■ PROBLEM TO SOLVE ■
Identify every line in the data below that contains the string "target", and copy each of those lines. Matching is case-sensitive.

(Data for locating displayed items)
==============================
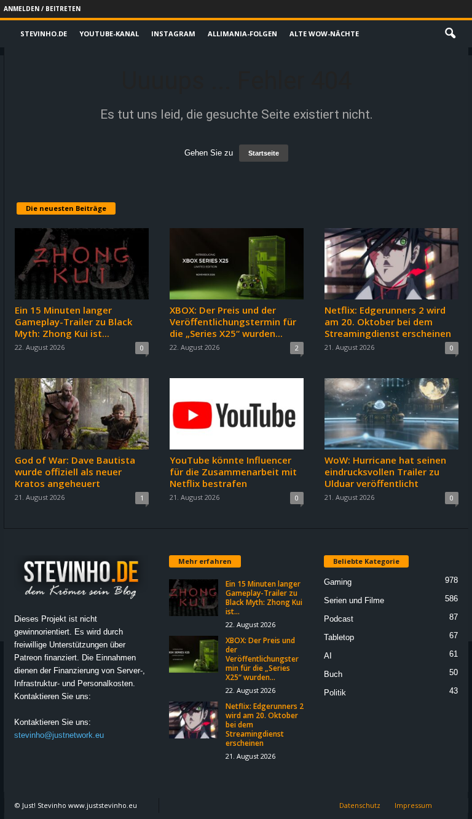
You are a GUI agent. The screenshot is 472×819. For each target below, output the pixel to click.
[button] (449, 33)
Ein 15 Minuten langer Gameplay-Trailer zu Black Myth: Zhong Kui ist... (73, 321)
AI (328, 655)
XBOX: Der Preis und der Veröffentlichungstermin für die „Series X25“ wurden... (233, 321)
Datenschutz (359, 805)
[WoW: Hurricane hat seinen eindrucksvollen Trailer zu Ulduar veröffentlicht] (391, 413)
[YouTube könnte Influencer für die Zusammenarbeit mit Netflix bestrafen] (237, 413)
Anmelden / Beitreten (42, 8)
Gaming (338, 582)
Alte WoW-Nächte (324, 33)
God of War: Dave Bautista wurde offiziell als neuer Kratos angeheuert (75, 471)
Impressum (413, 805)
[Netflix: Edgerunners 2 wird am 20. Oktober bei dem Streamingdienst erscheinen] (391, 263)
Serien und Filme (354, 600)
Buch (333, 674)
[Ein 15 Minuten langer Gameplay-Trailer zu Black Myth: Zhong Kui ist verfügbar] (82, 263)
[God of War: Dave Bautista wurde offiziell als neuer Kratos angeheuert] (82, 413)
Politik (335, 692)
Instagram (173, 33)
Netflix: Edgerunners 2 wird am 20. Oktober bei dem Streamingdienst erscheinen (387, 321)
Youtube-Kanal (109, 33)
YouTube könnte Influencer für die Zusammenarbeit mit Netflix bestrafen (233, 471)
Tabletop (339, 637)
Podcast (338, 618)
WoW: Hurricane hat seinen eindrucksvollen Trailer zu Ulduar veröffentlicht (385, 471)
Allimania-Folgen (242, 33)
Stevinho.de (43, 33)
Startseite (263, 153)
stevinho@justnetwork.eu (59, 735)
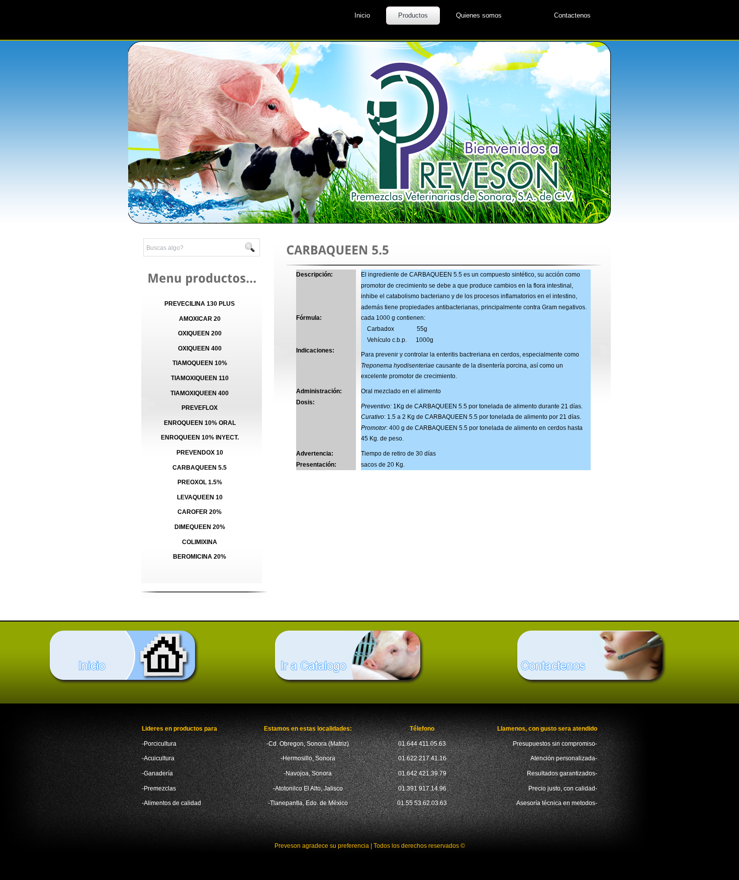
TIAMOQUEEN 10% (199, 363)
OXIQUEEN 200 (200, 333)
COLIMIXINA (199, 542)
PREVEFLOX (199, 407)
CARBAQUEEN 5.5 (199, 467)
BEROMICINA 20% (199, 556)
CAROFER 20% (199, 511)
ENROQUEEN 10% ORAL (200, 422)
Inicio (362, 15)
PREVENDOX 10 (199, 452)
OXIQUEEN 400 (200, 348)
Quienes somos (479, 15)
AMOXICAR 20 (200, 318)
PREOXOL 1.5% (199, 482)
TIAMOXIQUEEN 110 (200, 378)
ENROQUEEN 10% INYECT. (200, 437)
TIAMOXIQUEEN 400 (199, 393)
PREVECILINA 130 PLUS (199, 303)
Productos (413, 15)
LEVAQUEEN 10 (200, 497)
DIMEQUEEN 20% (199, 527)
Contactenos (572, 15)
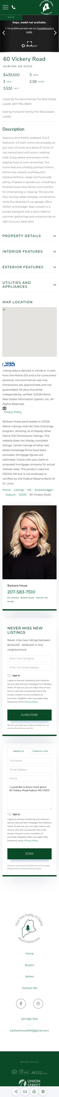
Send (29, 853)
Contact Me (42, 598)
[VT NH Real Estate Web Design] (29, 1084)
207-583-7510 (14, 7)
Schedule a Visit (40, 751)
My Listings (13, 598)
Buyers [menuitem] (29, 965)
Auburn (11, 494)
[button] (5, 33)
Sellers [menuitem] (29, 976)
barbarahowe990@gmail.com (29, 1030)
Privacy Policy (13, 412)
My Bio (10, 601)
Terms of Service (29, 869)
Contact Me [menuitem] (29, 988)
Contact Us (18, 751)
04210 (23, 494)
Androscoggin (44, 490)
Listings (19, 490)
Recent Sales (27, 598)
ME (29, 490)
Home (6, 490)
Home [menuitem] (29, 953)
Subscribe (29, 714)
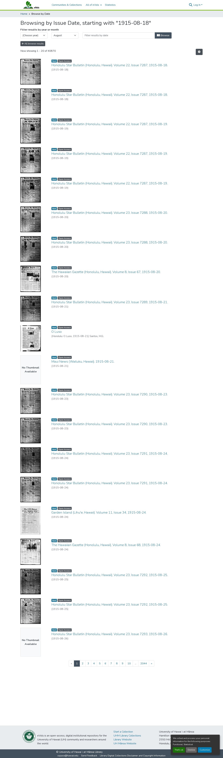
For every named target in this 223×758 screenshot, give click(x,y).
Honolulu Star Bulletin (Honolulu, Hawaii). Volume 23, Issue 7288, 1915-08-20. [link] (109, 213)
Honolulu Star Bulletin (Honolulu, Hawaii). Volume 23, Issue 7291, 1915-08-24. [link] (109, 453)
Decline (191, 749)
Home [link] (23, 14)
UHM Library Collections (127, 735)
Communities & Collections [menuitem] (67, 5)
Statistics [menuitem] (110, 5)
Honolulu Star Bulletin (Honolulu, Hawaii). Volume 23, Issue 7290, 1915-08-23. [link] (109, 394)
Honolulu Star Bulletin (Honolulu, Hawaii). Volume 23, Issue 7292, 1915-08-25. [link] (109, 575)
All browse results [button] (34, 43)
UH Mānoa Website (124, 743)
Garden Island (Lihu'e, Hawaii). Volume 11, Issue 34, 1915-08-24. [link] (98, 512)
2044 (143, 663)
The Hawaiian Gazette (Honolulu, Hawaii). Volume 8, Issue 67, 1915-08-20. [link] (106, 272)
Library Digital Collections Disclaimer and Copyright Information (133, 755)
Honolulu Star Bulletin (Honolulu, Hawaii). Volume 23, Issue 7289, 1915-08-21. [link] (109, 302)
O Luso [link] (56, 331)
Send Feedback (89, 755)
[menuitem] (93, 5)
==============================
■ SOLUTION FOR THIS EXERCISE ■
You are a GUI agent. The screenshot is 472×819. For each target below, output the pixel to click.
For every named target in this 223×758 screenshot, give click(x,y).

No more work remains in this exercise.